# PROBLEM TO WORK ON
Continue the news report below about the attack on the US Consulate in Benghazi, picking up after its last sentence and not the material that follows it.

# PAGE TEXT
○ ○ ○ ○
TRIPOLI — The American ambassador to Libya and three other Americans were killed when a mob of protesters and gunmen overwhelmed the US Consulate in Benghazi, setting fire to it in outrage over a film that ridicules Prophet Muhammad (peace be upon him).
Protesters across much of the Muslim World — Egypt, Morocco, Tunisia, Sudan, Pakistan, Afghanistan and Palestinian Territories — vent their anger at the blasphemous film by marching to the US missions and raising anti-American slogans.
The film, “Innocence of Muslims,” is directed by Sam Bacile, an Israeli filmmaker based in California. Bacile has gone into hiding after protests erupted in the Muslim World. The two-hour movie that came to attention in Egypt after its trailer was dubbed into Arabic and posted on YouTube.
Ambassador Chris Stevens, 52, died as he and a group of embassy employees went to the consulate to try to evacuate staff as a crowd of hundreds attacked the consulate Tuesday evening, many of them firing machine-guns and rocket-propelled grenades.
By the end of the assault, much of the building was burned out and trashed. Stevens was the first US ambassador to be killed in the line of duty since 1979.
A Libyan doctor who treated Stevens said he died of severe asphyxiation, apparently from smoke. In a sign of chaos in the aftermath of the attack, Stevens was brought alone by Libyans to the Benghazi Medical Center with no other Americans, and no one at the facility knew who he was, the doctor, Ziad Abu Zeid, told The Associated Press.
Stevens was practically dead when he arrived close to 1 A.M. on Wednesday, but “we tried to revive him for an hour-and-a-half but with no success,” Abu Zeid said.
The ambassador had bleeding in his stomach because of the asphyxiation but no other injuries, he said.
Libya’s new president apologized for the attack, which underlined the lawlessness plaguing a region trying to recover from months of upheaval.
As Muslims in more and more countries have called for protests against the film, US President Barack Obama ordered increased security to protect American diplomatic personnel around the world.
Hours before the Benghazi attack, Egyptians angry over the film protested at the US Embassy in Cairo, climbing its walls and tearing down an American flag, which they replaced briefly with a black, Islamist flag.
“I strongly condemn the outrageous attack on our diplomatic facility in Benghazi,” Obama said, adding the four Americans “exemplified America’s commitment to freedom, justice, and partnership with nations and people around the globe.”
○ ○ ○ ○
# EXTRACTED MATERIAL
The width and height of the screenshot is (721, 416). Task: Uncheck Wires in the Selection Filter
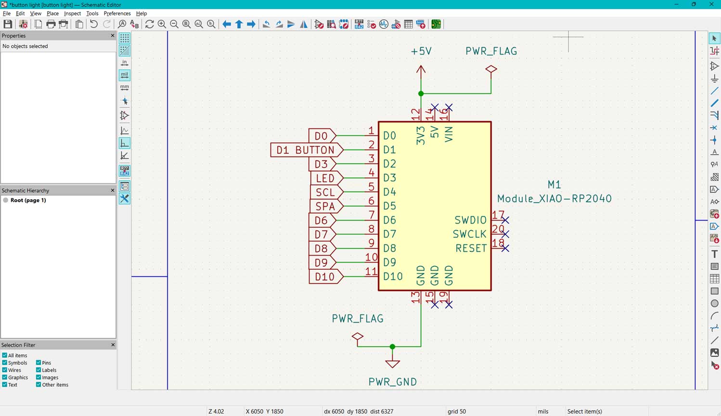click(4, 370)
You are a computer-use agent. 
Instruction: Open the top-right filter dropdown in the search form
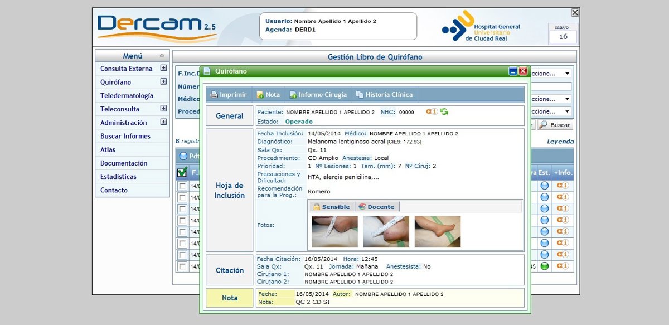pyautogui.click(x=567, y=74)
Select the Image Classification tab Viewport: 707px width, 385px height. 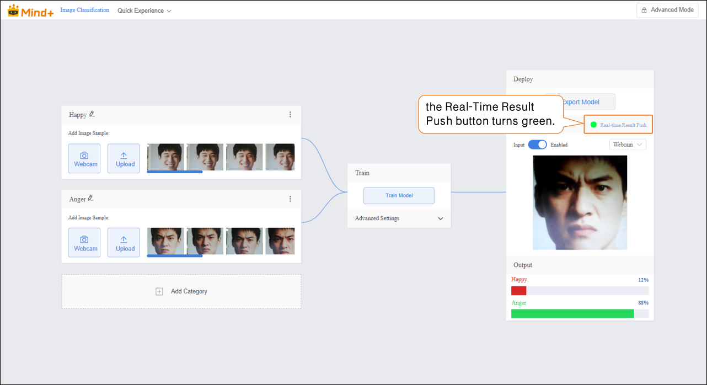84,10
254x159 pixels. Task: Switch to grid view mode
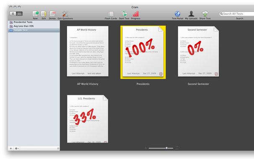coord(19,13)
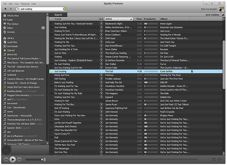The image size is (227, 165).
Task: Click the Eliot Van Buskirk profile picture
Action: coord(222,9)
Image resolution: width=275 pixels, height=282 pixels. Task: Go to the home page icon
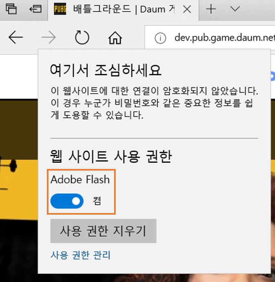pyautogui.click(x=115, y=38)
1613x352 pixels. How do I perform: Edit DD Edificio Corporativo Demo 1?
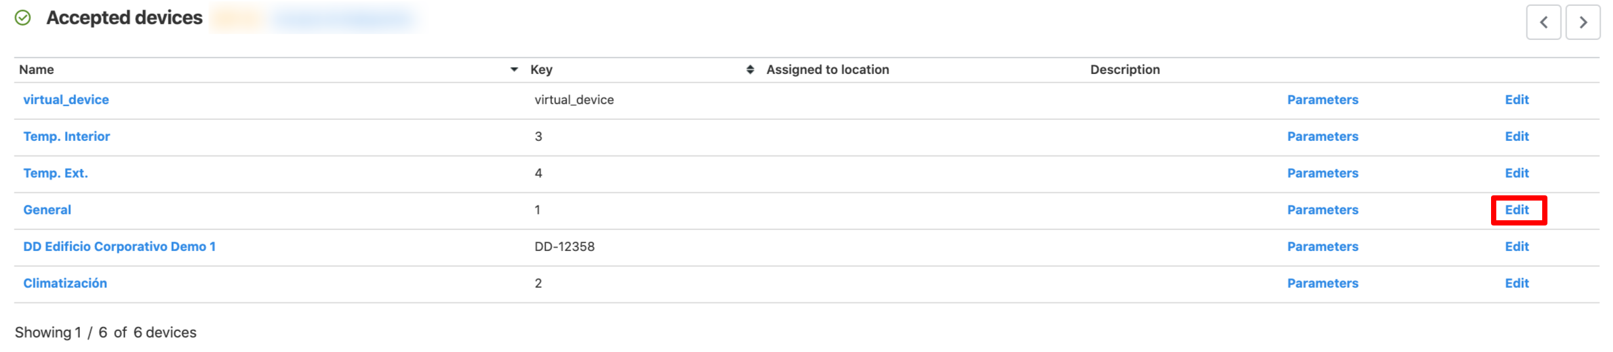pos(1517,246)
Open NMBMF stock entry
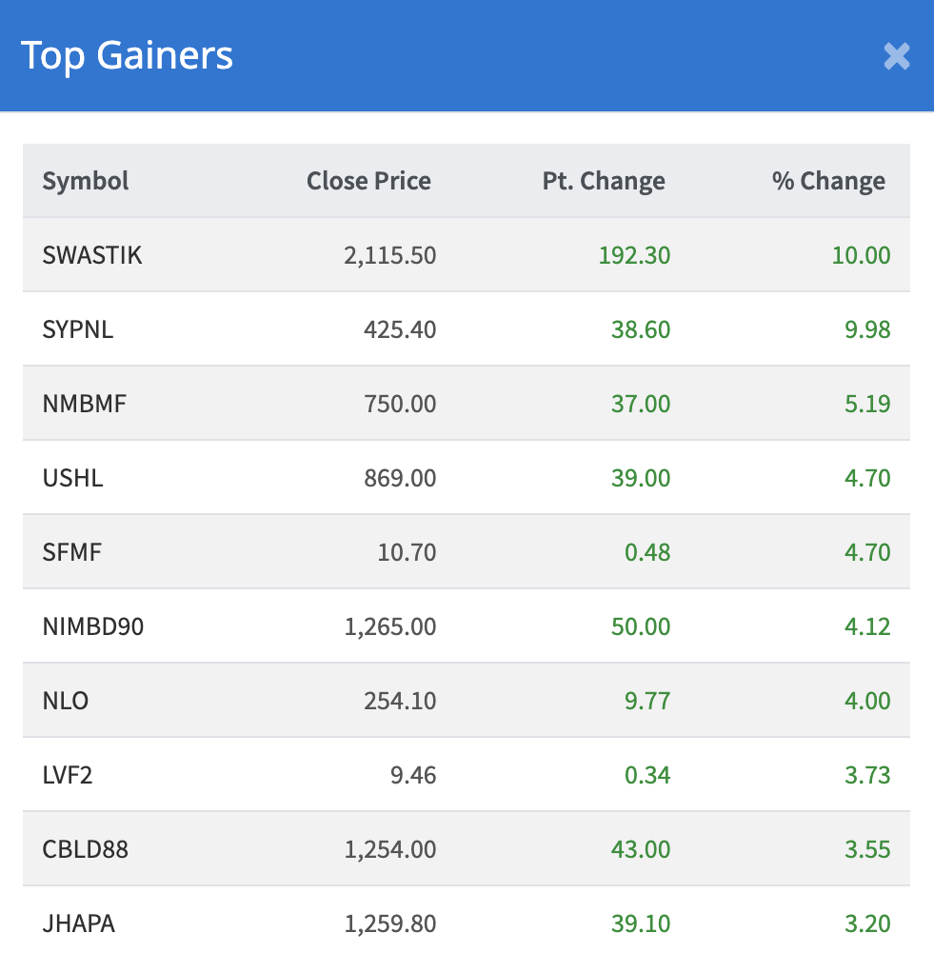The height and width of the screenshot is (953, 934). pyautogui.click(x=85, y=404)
○ ○ ○ ○
# ANSWER FOR THIS EXERCISE
Libya’s interim president, Mohammed Al-Megarif, apologized to the United States for the attack, which he described as “cowardly.” Speaking to reporters, he offered his condolences on the death of the four Americans and vowed to bring the culprits to justice and maintain his country’s close relations with the United States.
The three Americans killed with Stevens were security guards, Al-Megarif said.
Ibrahim Dabbashi, Libya’s deputy UN ambassador said there were “maybe less than 10 victims from the (Libyan) security forces.”
He said “some of them were killed at the start of the attack.”
In Cairo, the riot police stood by the embassy’s walls but continued to allow protesters to climb them for several hours. The protesters, however, appeared to intentionally stick to certain limits. A few entered the embassy grounds to remove the flags and come back, but otherwise the chanting youth stayed on top of the walls without storming the compound or damaging property.
Western countries expressed outrage at the killing of the US ambassador. But Western condemnation collided with growing anger in the Muslim World over online clips of the low-budget film that sparked the consulate attack.
Afghanistan, meanwhile, blocked YouTube for nearly 90 minutes to discourage people from watching the film that it called an “inhuman and insulting act”.
Iran blamed the US for what it called the “repulsive” movie. “The US government has the responsibility to stop this dangerous trend in the spreading of insults to Islamic Ummah’s (nation’s) highest sanctities,” said a foreign ministry spokesman.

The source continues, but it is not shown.